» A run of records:
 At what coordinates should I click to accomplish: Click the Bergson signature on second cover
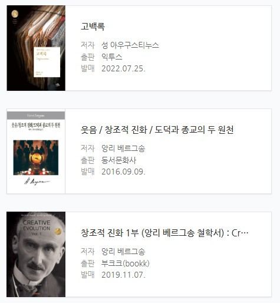[37, 182]
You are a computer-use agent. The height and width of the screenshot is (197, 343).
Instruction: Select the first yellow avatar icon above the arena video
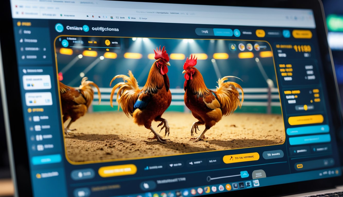(x=233, y=47)
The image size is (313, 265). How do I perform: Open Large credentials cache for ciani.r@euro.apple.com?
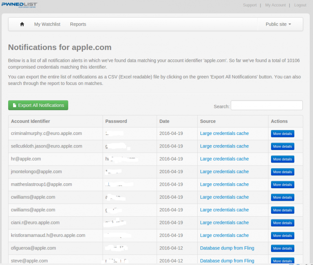(224, 222)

» SHORT TASK:
Turn the material above into a JSON list of strings, with one string per line and no entries for blank lines. Leave the pictures out.

» PROBLEM SOLUTION:
[
  " At what coordinates should I click to accomplish: Click the Bergson signature on second cover",
  "[37, 182]",
  "You are a computer-use agent. The height and width of the screenshot is (197, 343).",
  "Instruction: Select the first yellow avatar icon above the arena video",
  "(x=233, y=47)",
  "The image size is (313, 265). How do I perform: Open Large credentials cache for ciani.r@euro.apple.com?",
  "(224, 222)"
]